Exercise. From the records below, return every line containing the word "Open".

Supplied data.
>>>>

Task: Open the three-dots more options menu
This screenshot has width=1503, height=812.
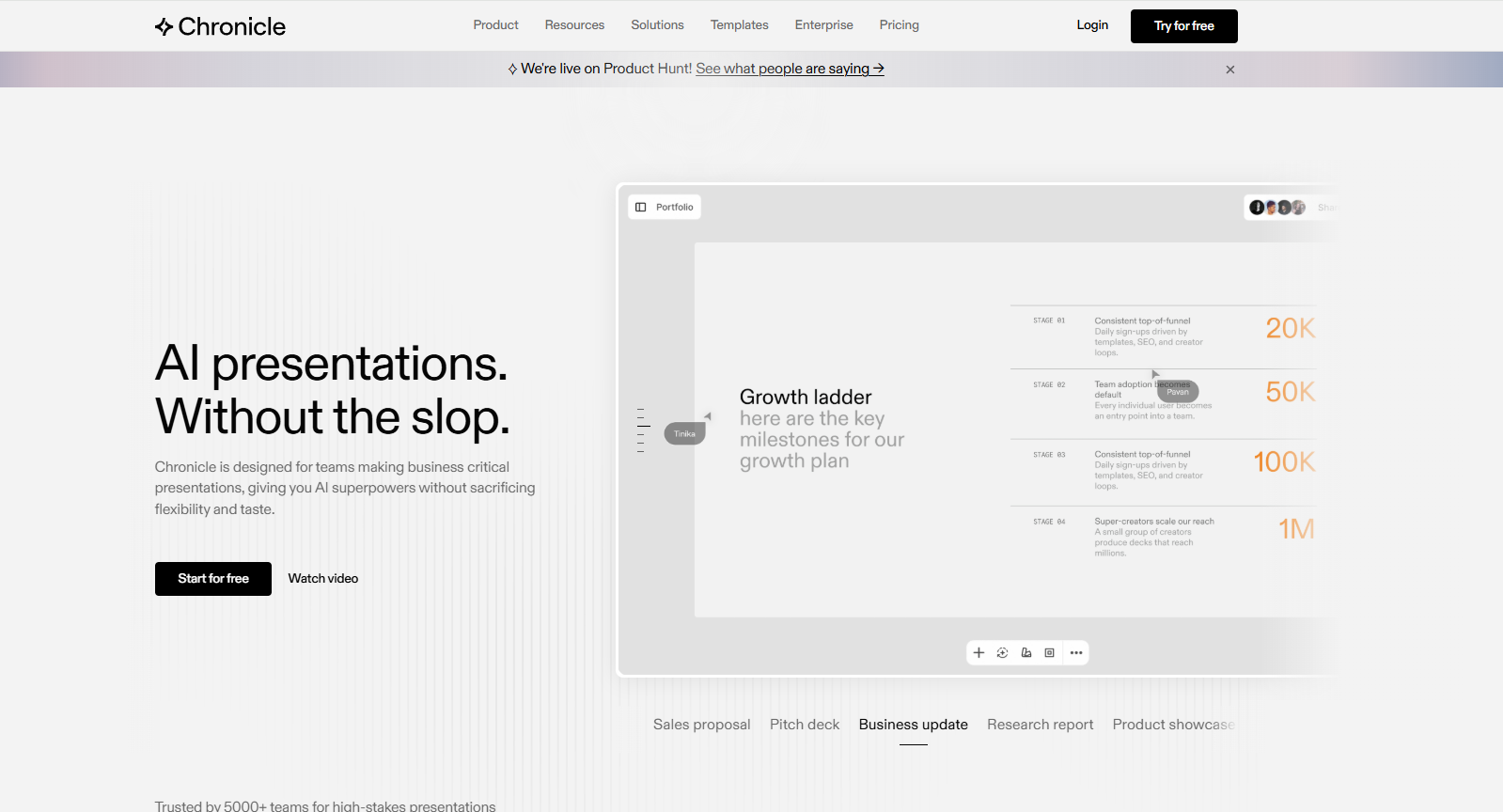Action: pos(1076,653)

<<<<
>>>>

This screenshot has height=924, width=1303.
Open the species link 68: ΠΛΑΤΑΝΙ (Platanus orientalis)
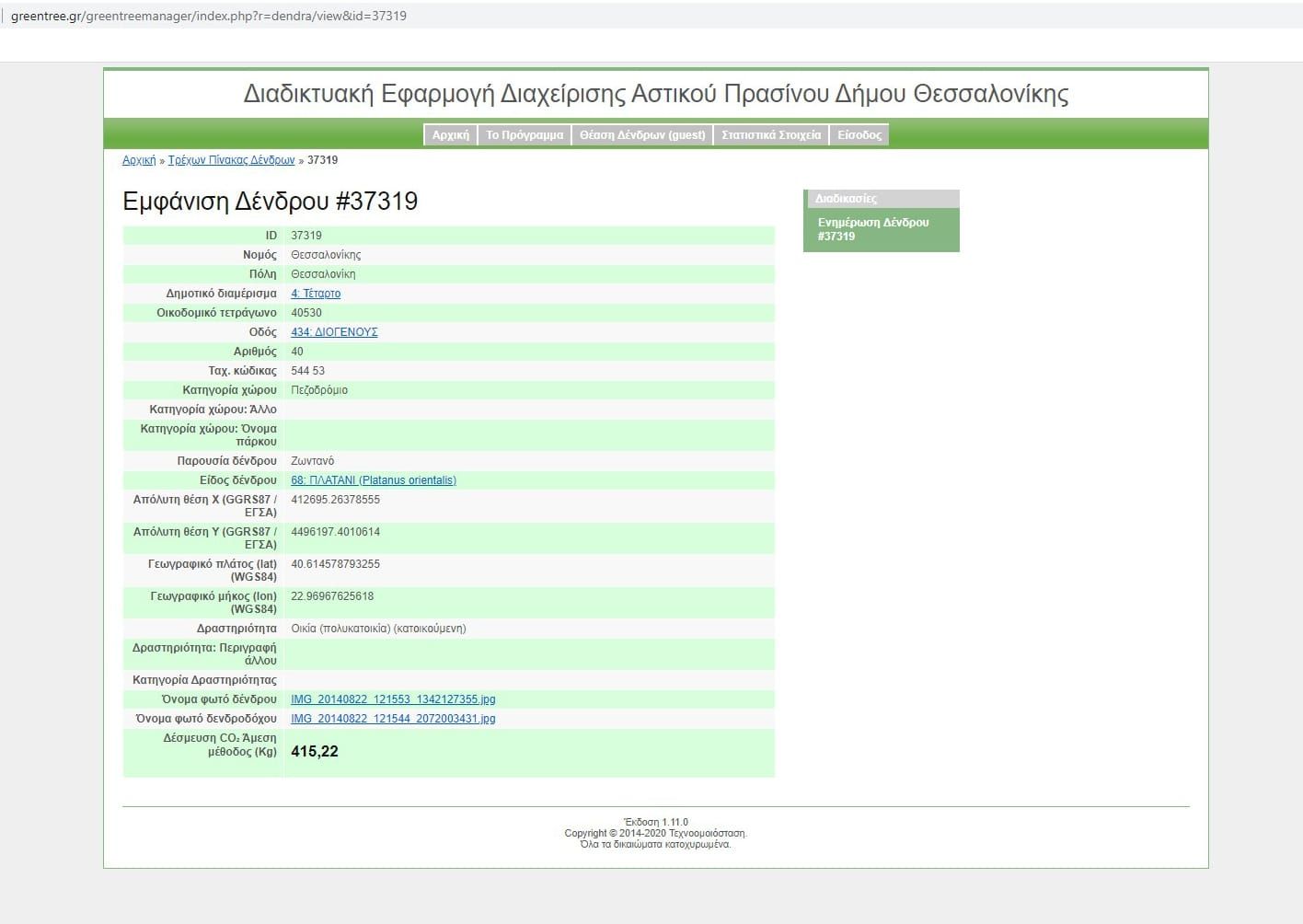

<<<<
>>>>

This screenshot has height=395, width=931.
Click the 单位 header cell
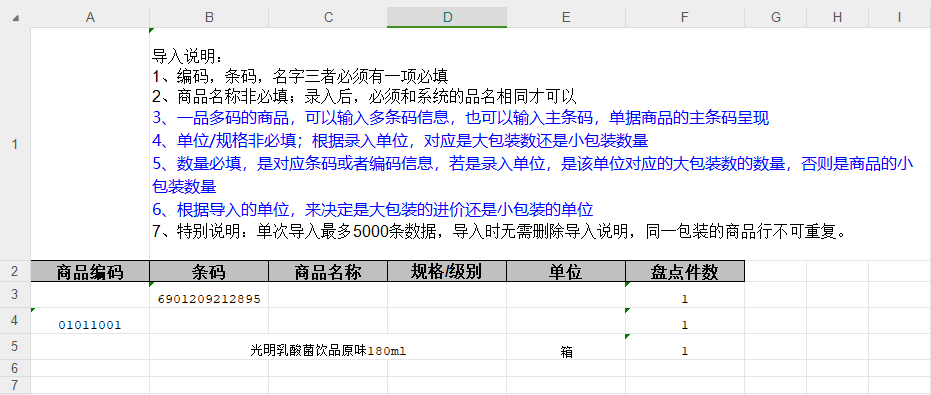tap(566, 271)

<<<<

Result below.
Task: Open the three-dots more options menu
Open the species link 68: ΠΛΑΤΑΝΙ (Platanus orientalis)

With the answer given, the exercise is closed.